In the data below, retype exactly the line that contains "Newsletter (967, 1908)" and every line after it, through the last.
--- MATERIAL PROVIDED ---
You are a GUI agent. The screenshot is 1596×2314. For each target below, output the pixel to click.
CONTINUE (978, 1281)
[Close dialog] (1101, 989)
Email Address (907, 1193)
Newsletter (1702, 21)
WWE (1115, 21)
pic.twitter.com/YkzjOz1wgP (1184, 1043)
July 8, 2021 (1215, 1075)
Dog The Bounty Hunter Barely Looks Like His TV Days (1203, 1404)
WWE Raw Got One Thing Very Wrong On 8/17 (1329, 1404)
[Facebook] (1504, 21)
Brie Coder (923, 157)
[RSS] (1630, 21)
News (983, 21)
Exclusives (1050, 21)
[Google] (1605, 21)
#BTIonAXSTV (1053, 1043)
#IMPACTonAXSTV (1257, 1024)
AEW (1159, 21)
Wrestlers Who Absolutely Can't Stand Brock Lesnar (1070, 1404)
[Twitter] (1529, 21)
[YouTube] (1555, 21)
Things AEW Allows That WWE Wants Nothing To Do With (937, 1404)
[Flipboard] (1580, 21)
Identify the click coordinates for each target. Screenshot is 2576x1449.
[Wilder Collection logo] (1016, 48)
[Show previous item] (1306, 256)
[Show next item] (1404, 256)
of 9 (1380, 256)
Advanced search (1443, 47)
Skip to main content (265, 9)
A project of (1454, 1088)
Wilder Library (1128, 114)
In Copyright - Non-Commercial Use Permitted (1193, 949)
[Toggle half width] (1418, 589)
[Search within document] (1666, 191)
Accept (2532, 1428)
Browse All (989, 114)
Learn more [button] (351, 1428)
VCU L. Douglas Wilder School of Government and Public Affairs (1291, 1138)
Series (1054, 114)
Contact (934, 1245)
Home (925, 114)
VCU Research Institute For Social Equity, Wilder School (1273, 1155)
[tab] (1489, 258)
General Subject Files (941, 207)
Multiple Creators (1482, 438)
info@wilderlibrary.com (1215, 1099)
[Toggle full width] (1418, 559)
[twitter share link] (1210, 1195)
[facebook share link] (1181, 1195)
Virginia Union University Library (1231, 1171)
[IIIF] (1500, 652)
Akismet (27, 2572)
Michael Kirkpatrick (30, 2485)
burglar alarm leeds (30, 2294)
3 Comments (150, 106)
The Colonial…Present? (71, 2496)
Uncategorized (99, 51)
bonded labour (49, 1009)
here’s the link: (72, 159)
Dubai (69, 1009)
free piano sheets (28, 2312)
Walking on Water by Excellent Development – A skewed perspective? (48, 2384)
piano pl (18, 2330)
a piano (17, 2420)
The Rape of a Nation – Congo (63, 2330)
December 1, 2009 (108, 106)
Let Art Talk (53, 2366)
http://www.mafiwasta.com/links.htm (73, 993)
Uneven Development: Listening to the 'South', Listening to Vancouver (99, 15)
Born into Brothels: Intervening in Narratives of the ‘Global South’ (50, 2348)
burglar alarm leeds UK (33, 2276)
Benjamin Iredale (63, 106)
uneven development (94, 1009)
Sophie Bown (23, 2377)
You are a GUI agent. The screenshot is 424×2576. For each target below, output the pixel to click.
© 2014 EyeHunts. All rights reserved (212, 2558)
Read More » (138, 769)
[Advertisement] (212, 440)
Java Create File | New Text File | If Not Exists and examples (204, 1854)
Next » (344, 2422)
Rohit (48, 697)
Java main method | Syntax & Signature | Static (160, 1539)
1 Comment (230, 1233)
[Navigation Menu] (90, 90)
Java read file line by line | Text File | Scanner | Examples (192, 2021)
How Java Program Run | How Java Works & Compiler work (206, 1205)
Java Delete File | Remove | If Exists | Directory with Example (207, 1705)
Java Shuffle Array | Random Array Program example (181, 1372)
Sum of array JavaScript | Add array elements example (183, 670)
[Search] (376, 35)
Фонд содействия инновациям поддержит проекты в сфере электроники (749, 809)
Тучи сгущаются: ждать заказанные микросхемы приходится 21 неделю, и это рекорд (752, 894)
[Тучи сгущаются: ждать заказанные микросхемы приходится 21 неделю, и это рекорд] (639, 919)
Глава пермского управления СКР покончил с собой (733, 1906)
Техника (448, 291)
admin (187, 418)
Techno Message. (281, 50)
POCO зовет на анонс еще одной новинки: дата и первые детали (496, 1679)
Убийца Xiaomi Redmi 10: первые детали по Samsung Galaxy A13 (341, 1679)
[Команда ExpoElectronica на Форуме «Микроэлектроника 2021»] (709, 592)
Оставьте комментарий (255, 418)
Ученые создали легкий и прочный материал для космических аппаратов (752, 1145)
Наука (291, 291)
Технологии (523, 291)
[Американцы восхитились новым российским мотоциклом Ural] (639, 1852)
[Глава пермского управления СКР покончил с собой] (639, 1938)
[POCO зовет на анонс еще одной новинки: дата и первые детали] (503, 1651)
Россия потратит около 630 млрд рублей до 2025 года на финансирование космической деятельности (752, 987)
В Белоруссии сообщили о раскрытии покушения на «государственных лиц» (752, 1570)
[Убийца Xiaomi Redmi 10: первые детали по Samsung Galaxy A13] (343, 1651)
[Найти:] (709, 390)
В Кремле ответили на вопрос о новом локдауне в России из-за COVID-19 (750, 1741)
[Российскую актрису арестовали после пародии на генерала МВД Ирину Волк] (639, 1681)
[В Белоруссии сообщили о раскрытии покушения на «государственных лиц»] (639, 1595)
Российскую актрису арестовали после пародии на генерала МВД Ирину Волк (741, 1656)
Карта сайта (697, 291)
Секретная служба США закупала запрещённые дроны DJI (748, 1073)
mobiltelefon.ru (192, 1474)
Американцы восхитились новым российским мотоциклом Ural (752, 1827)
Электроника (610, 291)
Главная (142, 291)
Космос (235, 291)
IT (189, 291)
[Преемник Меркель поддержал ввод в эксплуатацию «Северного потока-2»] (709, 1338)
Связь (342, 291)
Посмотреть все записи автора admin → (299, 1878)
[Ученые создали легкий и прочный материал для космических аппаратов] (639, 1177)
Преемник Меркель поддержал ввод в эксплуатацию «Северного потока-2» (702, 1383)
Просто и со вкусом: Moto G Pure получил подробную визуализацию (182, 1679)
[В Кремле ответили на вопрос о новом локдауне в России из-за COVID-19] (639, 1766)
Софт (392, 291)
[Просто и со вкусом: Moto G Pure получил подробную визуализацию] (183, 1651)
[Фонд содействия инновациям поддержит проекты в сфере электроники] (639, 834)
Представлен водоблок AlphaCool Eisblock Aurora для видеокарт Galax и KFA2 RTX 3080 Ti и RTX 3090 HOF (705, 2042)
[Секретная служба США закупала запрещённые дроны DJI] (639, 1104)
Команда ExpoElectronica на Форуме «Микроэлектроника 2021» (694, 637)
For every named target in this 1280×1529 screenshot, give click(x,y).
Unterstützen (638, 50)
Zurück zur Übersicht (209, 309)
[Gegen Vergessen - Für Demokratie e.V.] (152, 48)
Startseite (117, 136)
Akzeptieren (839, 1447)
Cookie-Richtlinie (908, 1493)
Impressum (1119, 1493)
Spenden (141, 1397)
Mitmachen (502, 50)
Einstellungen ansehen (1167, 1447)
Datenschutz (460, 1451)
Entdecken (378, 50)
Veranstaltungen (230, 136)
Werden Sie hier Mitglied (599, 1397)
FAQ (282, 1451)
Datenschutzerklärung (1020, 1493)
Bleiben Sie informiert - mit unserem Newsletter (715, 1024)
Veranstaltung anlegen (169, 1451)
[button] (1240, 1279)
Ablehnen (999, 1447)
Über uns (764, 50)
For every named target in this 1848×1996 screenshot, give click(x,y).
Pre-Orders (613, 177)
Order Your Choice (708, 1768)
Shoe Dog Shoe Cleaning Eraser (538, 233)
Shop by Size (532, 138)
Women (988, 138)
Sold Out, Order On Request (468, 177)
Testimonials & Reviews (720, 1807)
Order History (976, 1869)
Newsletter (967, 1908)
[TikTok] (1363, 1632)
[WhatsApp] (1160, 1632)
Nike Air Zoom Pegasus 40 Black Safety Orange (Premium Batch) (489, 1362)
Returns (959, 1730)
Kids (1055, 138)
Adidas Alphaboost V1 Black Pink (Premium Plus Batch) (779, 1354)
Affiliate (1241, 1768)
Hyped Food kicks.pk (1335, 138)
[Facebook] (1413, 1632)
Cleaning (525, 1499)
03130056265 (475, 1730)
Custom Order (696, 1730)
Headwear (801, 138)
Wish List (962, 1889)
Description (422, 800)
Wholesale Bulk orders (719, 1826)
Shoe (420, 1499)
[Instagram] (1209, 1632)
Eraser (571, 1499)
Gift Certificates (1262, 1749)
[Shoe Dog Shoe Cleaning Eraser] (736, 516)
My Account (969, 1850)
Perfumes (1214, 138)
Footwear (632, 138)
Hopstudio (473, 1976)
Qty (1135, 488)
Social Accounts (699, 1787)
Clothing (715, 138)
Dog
---
**EXERCISE ANSWER**
Newsletter (967, 1908)
[TikTok] (1363, 1632)
[WhatsApp] (1160, 1632)
Nike Air Zoom Pegasus 40 Black Safety Orange (Premium Batch) (489, 1362)
Returns (959, 1730)
Kids (1055, 138)
Adidas Alphaboost V1 Black Pink (Premium Plus Batch) (779, 1354)
Affiliate (1241, 1768)
Hyped Food kicks.pk (1335, 138)
[Facebook] (1413, 1632)
Cleaning (525, 1499)
03130056265 (475, 1730)
Custom Order (696, 1730)
Headwear (801, 138)
Wish List (962, 1889)
Description (422, 800)
Wholesale Bulk orders (719, 1826)
Shoe (420, 1499)
[Instagram] (1209, 1632)
Eraser (571, 1499)
Gift Certificates (1262, 1749)
[Shoe Dog Shoe Cleaning Eraser] (736, 516)
My Account (969, 1850)
Perfumes (1214, 138)
Footwear (632, 138)
Hopstudio (473, 1976)
Qty (1135, 488)
Social Accounts (699, 1787)
Clothing (715, 138)
Dog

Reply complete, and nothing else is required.